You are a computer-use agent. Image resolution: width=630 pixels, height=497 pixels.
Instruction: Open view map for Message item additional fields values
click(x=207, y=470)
•••••
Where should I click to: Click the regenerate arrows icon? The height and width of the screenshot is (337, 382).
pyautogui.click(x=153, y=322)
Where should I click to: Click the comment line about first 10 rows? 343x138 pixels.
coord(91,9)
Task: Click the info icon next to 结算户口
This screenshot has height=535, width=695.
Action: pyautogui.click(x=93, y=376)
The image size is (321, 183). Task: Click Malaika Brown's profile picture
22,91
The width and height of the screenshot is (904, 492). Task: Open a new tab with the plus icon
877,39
•••••
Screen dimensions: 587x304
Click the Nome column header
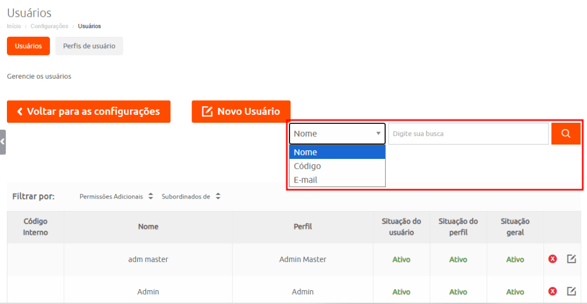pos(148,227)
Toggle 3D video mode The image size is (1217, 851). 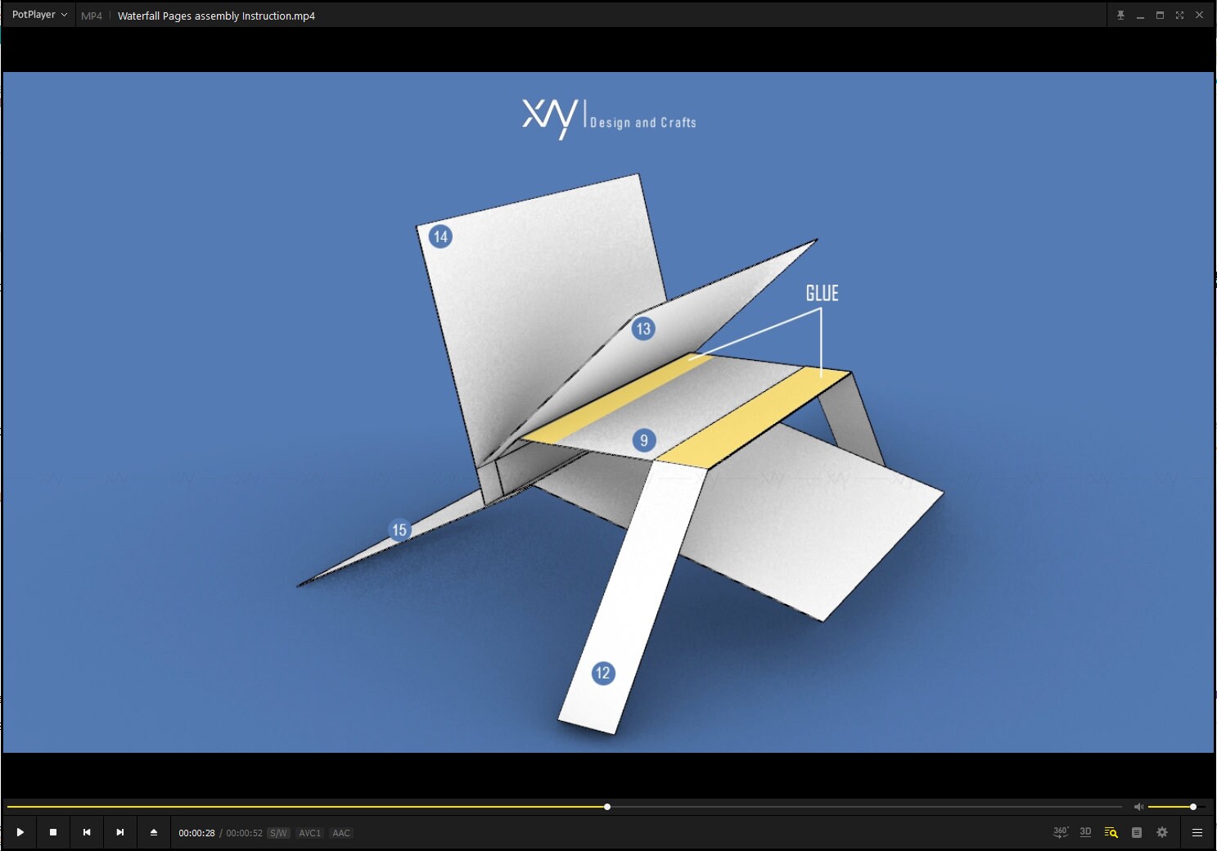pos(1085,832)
•••••
# [Required task]
Find each line in the entries above that contains the word "screenshot", with case counting, and copy those lines out.

# [Task result]
Where should I click to: Click the regenerate arrows icon? The height and width of the screenshot is (337, 382).
This screenshot has height=535, width=695.
The width and height of the screenshot is (904, 492). Task: Open a new tab with the plus icon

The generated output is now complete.